Beim Freihandelsabkommen Ceta mit Kanada könnten Schiedsgerichte zum Einsatz kommen. - © Fotolia/Kehli

Beim Freihandelsabkommen Ceta mit Kanada könnten Schiedsgerichte zum Einsatz kommen. © Fotolia/Kehli



Mit 1. März 2017 ist die überarbeitete Schiedsgerichtsordnung der Internationalen Handelskammer (ICC) mit Sitz in Paris in Kraft getreten. Die bedeutendste Neuerung betrifft die Einführung eines beschleunigten Verfahrens, das Schiedsverfahren schneller und günstiger machen soll - allerdings auf Kosten der Privatautonomie.

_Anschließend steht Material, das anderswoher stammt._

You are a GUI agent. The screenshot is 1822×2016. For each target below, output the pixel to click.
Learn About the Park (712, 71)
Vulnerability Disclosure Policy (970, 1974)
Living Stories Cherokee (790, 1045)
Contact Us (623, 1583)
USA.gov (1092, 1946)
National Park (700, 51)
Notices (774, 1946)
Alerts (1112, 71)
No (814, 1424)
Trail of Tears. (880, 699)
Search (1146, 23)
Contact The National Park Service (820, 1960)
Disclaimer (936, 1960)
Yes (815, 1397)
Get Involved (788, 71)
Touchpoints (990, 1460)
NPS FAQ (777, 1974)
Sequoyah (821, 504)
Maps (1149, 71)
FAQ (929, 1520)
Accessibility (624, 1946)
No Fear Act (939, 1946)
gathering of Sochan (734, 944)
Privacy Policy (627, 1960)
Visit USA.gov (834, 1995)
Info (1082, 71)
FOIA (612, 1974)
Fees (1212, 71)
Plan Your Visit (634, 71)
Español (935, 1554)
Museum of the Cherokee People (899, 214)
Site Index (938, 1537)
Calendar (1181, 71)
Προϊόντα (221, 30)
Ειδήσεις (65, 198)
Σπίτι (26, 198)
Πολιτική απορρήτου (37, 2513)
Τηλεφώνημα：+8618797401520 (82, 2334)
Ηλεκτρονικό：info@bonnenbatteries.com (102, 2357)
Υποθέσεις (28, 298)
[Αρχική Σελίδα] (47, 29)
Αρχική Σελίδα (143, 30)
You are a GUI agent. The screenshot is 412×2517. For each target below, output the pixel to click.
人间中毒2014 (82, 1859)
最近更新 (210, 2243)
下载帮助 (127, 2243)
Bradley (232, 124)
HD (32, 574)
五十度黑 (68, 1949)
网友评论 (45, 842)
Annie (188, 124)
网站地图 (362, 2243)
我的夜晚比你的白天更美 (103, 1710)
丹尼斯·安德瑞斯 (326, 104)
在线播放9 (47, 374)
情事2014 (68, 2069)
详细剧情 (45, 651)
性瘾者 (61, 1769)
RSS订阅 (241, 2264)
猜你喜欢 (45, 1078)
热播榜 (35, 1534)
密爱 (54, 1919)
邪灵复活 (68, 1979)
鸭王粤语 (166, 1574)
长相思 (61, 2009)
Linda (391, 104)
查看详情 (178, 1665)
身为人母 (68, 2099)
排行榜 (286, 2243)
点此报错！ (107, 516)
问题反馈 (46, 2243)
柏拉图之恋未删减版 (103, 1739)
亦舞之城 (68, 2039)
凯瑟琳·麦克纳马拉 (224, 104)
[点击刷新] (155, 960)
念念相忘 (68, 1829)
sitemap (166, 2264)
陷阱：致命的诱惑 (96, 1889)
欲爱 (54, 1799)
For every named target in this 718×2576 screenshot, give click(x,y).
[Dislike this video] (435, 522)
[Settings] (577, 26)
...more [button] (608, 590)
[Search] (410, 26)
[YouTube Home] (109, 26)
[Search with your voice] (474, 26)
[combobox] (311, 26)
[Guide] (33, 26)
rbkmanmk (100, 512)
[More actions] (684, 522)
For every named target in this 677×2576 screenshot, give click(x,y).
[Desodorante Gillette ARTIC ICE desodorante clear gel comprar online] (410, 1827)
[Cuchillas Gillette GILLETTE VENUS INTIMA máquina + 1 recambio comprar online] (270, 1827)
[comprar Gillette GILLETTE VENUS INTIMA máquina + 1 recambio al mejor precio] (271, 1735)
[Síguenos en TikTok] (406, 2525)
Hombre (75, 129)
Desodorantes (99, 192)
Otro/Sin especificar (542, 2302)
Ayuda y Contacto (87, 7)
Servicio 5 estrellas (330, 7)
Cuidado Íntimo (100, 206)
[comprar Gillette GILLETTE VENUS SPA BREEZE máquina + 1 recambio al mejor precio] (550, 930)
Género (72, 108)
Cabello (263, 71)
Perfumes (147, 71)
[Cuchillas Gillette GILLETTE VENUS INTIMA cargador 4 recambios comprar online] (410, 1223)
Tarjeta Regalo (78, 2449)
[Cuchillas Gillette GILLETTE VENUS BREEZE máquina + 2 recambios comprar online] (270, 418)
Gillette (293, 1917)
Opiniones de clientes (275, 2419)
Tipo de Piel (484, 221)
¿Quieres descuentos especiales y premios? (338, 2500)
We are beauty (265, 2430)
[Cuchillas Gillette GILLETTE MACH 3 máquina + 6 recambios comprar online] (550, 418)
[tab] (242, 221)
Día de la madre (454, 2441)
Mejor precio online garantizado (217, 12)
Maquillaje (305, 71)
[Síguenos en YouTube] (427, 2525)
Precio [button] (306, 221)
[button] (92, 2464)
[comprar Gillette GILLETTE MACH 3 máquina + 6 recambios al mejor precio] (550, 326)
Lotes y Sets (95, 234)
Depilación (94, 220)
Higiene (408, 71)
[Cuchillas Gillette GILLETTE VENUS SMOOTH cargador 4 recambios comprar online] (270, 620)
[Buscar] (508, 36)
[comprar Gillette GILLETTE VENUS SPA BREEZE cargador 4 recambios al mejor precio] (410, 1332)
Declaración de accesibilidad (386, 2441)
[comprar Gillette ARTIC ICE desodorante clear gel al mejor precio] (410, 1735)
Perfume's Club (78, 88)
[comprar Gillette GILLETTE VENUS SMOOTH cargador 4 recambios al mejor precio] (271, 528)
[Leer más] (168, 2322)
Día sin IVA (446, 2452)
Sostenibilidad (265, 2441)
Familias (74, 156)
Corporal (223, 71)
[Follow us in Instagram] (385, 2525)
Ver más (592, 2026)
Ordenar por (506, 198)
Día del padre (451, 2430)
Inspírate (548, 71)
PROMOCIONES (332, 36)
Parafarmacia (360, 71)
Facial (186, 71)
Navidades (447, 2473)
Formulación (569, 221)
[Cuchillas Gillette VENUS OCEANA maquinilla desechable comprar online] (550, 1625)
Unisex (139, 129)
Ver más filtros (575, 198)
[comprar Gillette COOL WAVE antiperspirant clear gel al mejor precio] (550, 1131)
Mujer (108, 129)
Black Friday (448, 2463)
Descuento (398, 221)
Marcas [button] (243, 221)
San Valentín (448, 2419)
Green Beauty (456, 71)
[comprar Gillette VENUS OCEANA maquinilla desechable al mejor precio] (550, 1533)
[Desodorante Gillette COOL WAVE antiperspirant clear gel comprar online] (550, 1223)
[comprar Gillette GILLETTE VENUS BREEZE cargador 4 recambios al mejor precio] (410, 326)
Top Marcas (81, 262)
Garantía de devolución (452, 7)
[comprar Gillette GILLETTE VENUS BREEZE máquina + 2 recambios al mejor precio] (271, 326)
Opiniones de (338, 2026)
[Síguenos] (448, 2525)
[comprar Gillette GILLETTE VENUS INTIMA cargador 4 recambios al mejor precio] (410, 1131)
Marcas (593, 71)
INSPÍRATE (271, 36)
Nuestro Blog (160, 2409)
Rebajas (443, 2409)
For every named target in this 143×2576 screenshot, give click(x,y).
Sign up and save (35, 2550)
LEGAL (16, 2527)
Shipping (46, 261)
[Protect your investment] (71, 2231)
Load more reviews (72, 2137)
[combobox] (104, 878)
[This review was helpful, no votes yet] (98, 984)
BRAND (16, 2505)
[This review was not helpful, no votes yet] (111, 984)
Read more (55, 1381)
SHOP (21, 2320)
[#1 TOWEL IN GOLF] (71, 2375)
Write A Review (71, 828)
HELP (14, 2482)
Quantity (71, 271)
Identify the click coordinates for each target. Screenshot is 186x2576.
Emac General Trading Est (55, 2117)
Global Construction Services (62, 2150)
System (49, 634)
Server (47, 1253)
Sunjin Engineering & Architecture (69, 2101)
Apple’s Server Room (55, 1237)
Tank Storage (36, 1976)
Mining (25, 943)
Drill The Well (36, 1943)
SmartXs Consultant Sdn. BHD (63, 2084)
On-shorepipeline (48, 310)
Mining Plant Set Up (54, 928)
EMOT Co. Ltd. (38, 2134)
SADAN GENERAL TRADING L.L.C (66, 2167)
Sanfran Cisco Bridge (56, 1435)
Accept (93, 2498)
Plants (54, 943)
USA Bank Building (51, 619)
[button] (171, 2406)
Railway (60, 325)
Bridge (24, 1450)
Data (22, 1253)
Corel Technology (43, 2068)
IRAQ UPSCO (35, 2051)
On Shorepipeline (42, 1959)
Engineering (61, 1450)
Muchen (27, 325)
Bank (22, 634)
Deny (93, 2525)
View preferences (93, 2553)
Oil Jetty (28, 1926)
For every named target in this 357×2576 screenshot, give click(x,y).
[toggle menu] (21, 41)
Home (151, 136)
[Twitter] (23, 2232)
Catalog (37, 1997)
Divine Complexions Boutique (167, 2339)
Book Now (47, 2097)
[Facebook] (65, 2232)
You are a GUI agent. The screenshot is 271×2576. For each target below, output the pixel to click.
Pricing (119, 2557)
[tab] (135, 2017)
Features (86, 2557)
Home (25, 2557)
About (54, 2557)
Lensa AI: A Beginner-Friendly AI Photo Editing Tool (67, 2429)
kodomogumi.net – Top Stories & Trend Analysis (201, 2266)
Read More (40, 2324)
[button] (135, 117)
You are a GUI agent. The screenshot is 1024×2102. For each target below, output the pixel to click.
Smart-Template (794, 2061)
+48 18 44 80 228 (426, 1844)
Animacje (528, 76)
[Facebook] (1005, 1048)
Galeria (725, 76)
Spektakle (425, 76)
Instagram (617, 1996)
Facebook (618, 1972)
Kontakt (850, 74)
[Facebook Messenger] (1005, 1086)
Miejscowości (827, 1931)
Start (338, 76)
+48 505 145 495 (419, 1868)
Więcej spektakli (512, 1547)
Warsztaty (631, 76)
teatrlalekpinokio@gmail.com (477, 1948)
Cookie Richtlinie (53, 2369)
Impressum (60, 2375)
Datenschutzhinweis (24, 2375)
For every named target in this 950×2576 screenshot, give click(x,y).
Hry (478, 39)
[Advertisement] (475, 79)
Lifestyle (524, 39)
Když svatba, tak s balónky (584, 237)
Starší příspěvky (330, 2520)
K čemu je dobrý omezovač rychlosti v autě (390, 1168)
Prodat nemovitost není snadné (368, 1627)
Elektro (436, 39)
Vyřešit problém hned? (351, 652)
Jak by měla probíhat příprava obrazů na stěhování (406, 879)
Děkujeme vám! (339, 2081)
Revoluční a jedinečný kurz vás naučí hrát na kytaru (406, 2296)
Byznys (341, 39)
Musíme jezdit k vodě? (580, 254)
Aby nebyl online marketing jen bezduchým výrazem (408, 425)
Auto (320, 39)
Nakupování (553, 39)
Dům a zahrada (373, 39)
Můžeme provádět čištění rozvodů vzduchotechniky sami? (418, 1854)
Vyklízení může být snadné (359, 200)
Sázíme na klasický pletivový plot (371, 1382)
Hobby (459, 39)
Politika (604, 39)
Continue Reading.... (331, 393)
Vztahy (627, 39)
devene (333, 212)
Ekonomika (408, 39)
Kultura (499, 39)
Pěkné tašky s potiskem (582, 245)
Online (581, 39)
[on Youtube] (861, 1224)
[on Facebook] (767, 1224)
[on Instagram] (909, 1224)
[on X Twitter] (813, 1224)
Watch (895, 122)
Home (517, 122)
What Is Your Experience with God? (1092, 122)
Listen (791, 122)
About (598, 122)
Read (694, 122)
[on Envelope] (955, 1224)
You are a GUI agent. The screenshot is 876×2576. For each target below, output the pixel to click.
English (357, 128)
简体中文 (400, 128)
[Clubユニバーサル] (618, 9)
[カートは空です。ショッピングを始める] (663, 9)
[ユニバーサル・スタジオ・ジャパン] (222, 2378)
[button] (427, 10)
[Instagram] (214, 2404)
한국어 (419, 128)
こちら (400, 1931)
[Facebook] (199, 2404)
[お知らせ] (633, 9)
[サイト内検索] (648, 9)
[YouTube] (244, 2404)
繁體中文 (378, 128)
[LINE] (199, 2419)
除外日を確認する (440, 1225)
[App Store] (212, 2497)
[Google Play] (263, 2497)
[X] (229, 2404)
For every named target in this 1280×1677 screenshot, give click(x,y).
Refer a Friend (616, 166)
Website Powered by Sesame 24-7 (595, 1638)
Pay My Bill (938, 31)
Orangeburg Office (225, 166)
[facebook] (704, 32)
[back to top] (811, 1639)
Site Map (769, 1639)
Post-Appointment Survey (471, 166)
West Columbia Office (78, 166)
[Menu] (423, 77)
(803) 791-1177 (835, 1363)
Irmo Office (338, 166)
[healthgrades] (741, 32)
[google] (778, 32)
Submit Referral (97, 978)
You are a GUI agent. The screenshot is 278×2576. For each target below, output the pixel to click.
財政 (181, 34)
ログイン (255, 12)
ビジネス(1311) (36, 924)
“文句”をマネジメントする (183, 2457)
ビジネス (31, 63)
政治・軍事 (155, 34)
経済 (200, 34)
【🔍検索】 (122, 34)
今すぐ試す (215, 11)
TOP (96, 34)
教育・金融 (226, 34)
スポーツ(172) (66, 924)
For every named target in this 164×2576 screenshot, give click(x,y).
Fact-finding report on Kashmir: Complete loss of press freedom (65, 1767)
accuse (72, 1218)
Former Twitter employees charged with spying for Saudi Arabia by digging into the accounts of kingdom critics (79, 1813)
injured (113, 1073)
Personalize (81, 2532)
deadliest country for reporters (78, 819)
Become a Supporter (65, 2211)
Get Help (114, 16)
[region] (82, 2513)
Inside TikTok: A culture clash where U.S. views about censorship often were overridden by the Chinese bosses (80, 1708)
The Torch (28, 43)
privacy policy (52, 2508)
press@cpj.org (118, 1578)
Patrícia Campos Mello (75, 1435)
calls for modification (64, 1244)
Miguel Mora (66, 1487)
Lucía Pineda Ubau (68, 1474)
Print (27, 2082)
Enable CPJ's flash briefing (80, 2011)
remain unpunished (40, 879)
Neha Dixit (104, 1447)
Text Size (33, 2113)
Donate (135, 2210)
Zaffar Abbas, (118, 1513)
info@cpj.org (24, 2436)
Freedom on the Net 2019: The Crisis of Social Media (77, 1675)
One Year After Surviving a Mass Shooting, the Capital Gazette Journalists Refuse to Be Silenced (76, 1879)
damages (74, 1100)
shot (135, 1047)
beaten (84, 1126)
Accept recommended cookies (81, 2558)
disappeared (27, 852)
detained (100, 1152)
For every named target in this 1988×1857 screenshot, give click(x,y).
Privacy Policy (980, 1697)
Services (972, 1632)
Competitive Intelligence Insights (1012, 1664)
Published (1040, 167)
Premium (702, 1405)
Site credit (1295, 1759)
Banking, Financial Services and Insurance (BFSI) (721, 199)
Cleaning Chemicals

Insbesondere im internationalen Wirtschaftsleben haben Schiedsverfahren in den vergangenen Jahren aufgrund ihrer zahlreichen Vorteile immer mehr an Bedeutung gewonnen. In einem Schiedsverfahren werden privatrechtliche Streitigkeiten aufgrund einer Schiedsvereinbarung anstelle eines staatlichen Gerichts von einer nichtstaatlichen Einrichtung entschieden. Da Schiedsverfahren im Unterschied zu staatlichen Gerichtsverfahren nicht öffentlich ausgetragen werden, bieten sie höhere Vertraulichkeit. Schiedsverfahren haben auch meist eine kürzere Verfahrensdauer, da es in der Regel keinen Instanzenzug gibt. Außerdem haben die Parteien im Schiedsverfahren die Möglichkeit, als Schiedsrichter nur Experten mit besonderer Sachkunde auszuwählen. Schiedsverfahren bieten zudem größere Flexibilität, weil die Parteien den Ablauf, den Ort und die Sprache des Verfahrens weitgehend selbst bestimmen können.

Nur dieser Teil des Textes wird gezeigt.